Over many years I have used several scroll saws and when the excalibur came on the market I bought the 21. In truth it was the worst saw I have ever worked on. BVlade changing was a nightmare as you cannot see the blade as it goes into the clamps. After a month I had a knocking noise. I stripped it down, found several problems and rectified these. after another month other problems started to happen. The tension lever would not stay tensioned for more that a few seconds. The wiring was the cheapest available and this caused problems with the on/off switch. In the end it went back and I bought the Hegner. In my opinion the excalibur is a heap of overpriced rubbish. I have no idea if Axy have improved it. The uy that desined it also designed the Dewalt 788 and I have no idea why he did not use the same clamps and tensioning system, it would have been a half decent saw then. The covering on the thin table wont last long either, especially if 3/4 hardwood is used.My table looked a mess when I sent it back. I must have had my Hener for a year now and it is still in the same pristine condition as the first day I used it and the saw is going for 8 hours a day most days.

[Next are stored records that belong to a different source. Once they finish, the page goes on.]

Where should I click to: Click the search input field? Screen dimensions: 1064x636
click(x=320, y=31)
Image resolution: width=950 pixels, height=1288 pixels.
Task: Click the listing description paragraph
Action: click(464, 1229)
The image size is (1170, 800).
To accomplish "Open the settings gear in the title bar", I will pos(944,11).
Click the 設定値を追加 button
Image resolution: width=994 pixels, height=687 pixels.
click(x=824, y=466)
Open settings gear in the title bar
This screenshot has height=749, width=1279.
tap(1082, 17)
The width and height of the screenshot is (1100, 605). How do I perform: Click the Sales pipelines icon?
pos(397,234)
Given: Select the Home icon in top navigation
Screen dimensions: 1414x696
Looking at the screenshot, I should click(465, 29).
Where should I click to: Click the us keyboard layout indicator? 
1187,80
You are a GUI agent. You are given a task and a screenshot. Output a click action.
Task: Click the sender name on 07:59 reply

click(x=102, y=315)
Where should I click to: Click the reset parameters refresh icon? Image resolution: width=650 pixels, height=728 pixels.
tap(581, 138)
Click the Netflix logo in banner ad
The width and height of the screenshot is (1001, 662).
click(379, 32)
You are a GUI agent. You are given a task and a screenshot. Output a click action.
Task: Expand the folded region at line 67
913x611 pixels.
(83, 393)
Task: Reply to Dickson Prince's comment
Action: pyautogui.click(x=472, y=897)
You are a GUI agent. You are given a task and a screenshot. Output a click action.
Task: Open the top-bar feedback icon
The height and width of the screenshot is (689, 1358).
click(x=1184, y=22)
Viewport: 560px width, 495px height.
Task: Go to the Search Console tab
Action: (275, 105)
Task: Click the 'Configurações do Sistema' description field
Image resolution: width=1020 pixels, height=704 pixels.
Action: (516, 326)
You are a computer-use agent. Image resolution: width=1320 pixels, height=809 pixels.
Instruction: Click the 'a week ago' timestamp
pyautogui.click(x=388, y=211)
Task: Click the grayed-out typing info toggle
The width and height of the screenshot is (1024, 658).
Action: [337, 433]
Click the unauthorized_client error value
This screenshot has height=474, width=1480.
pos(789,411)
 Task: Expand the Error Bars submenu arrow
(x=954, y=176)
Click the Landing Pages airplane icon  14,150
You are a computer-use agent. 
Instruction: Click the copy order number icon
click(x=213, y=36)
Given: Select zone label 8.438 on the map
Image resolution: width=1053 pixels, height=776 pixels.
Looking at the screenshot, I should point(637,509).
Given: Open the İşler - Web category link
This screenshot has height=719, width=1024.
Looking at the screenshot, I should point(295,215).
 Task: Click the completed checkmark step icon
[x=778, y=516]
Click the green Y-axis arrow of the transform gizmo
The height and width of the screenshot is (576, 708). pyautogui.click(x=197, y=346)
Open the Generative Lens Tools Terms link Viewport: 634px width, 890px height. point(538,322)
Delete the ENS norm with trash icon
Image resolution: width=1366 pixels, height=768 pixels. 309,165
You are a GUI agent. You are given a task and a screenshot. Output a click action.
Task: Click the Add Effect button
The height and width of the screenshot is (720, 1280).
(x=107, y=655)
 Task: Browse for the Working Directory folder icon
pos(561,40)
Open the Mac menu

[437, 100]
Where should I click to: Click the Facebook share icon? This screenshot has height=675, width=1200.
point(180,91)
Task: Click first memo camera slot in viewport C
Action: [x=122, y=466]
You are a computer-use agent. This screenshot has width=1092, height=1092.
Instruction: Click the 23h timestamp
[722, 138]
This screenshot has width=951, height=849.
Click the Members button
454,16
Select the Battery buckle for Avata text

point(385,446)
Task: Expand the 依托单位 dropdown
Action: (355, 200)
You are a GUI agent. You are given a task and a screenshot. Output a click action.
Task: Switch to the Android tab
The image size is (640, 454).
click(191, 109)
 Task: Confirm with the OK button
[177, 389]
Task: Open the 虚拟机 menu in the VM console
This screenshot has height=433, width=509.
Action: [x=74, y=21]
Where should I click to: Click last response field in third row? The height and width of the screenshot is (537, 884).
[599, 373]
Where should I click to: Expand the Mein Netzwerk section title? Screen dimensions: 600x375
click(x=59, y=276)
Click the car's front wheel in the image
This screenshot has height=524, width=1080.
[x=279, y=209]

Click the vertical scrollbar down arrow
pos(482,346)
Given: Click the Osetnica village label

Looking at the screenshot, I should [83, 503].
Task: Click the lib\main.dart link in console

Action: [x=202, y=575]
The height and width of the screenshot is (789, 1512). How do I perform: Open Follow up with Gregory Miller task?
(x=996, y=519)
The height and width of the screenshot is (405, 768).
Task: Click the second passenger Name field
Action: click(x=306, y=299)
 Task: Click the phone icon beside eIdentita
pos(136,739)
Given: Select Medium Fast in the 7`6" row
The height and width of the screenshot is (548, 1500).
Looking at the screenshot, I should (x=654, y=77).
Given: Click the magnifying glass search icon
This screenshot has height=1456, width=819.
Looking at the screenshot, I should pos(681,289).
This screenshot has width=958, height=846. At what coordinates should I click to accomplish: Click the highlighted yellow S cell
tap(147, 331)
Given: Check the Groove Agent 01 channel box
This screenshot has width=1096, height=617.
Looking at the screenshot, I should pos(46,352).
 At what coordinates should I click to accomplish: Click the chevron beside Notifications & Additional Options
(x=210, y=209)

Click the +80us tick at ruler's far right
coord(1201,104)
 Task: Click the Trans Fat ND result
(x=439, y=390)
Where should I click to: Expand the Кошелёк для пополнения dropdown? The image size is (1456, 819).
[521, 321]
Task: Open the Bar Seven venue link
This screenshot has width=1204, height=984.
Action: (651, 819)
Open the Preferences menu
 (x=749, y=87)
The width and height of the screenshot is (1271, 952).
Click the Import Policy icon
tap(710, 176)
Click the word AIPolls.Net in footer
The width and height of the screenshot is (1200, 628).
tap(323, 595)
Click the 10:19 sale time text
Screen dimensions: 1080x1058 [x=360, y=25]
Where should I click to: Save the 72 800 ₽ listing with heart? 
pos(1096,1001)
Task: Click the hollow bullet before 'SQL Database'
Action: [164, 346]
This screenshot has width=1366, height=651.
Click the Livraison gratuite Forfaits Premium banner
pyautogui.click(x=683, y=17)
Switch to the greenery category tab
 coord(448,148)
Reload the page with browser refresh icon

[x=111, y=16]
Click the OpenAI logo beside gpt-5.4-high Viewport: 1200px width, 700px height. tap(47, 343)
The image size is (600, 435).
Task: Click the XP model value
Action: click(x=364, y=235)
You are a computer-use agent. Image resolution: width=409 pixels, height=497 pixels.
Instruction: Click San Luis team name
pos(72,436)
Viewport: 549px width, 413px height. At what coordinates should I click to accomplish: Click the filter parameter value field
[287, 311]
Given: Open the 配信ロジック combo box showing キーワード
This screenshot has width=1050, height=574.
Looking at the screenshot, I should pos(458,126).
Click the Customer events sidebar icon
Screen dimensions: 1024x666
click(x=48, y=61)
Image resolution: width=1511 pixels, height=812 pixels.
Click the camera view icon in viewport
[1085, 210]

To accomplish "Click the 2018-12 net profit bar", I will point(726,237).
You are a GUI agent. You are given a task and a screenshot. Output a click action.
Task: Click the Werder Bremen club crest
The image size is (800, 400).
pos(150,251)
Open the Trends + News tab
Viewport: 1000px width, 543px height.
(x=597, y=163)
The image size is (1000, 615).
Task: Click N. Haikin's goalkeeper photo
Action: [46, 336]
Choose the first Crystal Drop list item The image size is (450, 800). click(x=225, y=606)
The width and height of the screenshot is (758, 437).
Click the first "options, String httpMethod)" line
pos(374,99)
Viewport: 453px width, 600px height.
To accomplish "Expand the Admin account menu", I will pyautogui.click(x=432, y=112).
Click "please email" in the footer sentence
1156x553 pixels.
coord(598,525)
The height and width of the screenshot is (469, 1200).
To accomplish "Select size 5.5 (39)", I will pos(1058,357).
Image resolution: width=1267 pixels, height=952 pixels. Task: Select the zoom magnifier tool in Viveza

I don't know of any other current saw available in the UK today that will last as long.


----------



## mac1012 (14 Nov 2013)

yeah I already know your opinions on the ex 21 Geoff as they are well documented :lol:

it would be unfair to assume that everybody who owns one has the same experience as you as George is happy with his along with other people 

that being said it does have its faults I guess.



mark


----------



## martinka (14 Nov 2013)

MMUK":2vaskh6l said:


> martinka":2vaskh6l said:
> 
> 
> > Excellent. I always admire people who can make useful things from wood as I have never been any good at it. The nearest I got is the box I made for my O/H for her birthday.
> ...



Not a chance. That particular box will be made from cardboard. I see no point in spending lots of money on good wood, just to set fire to it. 

Martin.


----------